The best course for scientists would be to collect air samples to look for increased radiation but the process could take days. Even if the wind is favorable — and assuming North Korea conducts the test at Punggye-ri in the country's northeastern corner — it will take more than one day for airborne radioactive isotopes like xenon to reach South Korea, according to an official at the government-run Nuclear Safety and Security Commission.
The official, who requested anonymity citing the sensitive nature of the subject, acknowledged it may be impossible for South Korea to confirm a test if the wind doesn't blow southward or if North Korea plugs the underground tunnel so tightly that no radioactive gas escapes.
Both South Korea and the Vienna-based CTBTO confirmed increased radiation levels following the North's 2006 nuclear test but didn't find anything in 2009.
CTBTO spokeswoman Annika Thunborg says that generally speaking it is hard for those conducting nuclear tests to control the escape of noble gases, which is a clear indication of a nuclear test.

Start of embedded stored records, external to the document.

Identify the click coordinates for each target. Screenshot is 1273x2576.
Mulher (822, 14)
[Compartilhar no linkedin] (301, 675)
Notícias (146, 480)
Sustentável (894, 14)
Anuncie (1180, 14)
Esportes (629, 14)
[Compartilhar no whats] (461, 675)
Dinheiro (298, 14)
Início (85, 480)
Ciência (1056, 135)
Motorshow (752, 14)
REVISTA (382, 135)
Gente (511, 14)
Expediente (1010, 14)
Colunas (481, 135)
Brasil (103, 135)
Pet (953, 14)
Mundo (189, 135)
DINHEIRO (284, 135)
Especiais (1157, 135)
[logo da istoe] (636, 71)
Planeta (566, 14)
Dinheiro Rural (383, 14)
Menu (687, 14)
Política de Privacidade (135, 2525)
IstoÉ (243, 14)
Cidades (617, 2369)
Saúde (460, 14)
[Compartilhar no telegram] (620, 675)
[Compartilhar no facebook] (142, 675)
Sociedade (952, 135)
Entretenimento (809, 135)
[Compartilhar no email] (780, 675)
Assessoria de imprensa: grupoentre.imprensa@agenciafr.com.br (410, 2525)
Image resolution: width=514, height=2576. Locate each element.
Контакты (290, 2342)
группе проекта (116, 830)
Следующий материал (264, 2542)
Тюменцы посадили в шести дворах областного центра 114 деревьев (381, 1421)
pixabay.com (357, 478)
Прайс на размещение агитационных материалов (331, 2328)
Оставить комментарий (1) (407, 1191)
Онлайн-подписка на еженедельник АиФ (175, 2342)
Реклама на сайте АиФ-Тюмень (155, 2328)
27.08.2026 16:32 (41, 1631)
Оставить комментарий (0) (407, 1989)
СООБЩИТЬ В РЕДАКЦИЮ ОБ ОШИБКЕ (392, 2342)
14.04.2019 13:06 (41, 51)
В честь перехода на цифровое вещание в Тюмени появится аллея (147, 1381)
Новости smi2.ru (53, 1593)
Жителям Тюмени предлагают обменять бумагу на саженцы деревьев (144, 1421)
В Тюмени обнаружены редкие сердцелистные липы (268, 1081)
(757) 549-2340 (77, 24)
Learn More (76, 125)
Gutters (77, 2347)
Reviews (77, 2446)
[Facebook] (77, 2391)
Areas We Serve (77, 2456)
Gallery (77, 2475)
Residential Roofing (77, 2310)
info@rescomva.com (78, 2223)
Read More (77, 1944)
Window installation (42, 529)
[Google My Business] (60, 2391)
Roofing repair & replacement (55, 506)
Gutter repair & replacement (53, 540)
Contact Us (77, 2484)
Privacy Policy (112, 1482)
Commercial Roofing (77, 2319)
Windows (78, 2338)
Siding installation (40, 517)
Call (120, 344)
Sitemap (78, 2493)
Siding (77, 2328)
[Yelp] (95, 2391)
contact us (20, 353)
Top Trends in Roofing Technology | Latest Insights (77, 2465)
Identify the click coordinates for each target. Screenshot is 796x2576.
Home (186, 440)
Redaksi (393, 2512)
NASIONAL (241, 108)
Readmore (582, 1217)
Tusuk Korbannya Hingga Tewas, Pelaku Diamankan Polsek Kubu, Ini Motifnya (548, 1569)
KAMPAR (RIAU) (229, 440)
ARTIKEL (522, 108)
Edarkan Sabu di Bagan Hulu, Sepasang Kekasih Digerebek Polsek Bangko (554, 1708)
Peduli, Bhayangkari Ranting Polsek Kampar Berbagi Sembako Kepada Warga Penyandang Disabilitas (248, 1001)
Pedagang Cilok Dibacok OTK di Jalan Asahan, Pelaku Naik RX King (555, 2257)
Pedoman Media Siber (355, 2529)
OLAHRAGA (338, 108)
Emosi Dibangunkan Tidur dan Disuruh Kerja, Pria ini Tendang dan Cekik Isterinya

With her organization's extensive air sampling network, it is less dependent on wind direction than the South Koreans in picking up such traces.
If North Korea decides to conduct a so-called subcritical test, there would be no release of radioactivity at all — but that may be beyond the North's expertise.
A sub-critical test only works on the properties of plutonium but stop short of creating a critical mass, the point at which a self-sustaining nuclear reaction occurs. Such an experiment requires a "very difficult technology" that only a few countries like the US, Russia and England have acquired, said nuclear expert Whang Joo-ho of Kyung Hee University.
"I believe North Korea's technology has not reached that level," Whang said.
North Korea said its upcoming atomic explosion will be a "high-level" test and many analysts said that refers to a device made from highly enriched uranium, which gives the country a second source for manufacturing bombs in addition to plutonium.
Whether North Korea detonates a uranium- or plutonium-based device, there won't be much difference in how easily scientists can detect the tests. The only difference is that they produce different radioactive gases, Whang said.
He also said a uranium-based test explosion would mean that North Korea's nuclear stockpile can continue to be enlarged at a time when there is no evidence of continued production of plutonium at its main Yongbyon nuclear complex.
North Korea watchers in South Korea are speculating various dates for a possible nuclear test, with some predicting it could happen as early as this week and others choosing days just before the Feb. 16 birthday of late North Korean leader Kim Jong Il.
There is no way to determine when North Korea will conduct a nuclear test, said analyst Shim BeomChul at the state-run Korea Institute for Defense Analyses in Seoul. US spy satellites "can detect objects 15 centimeters (5.9 inches) in size on the ground but they cannot detect what's happening underground," he said.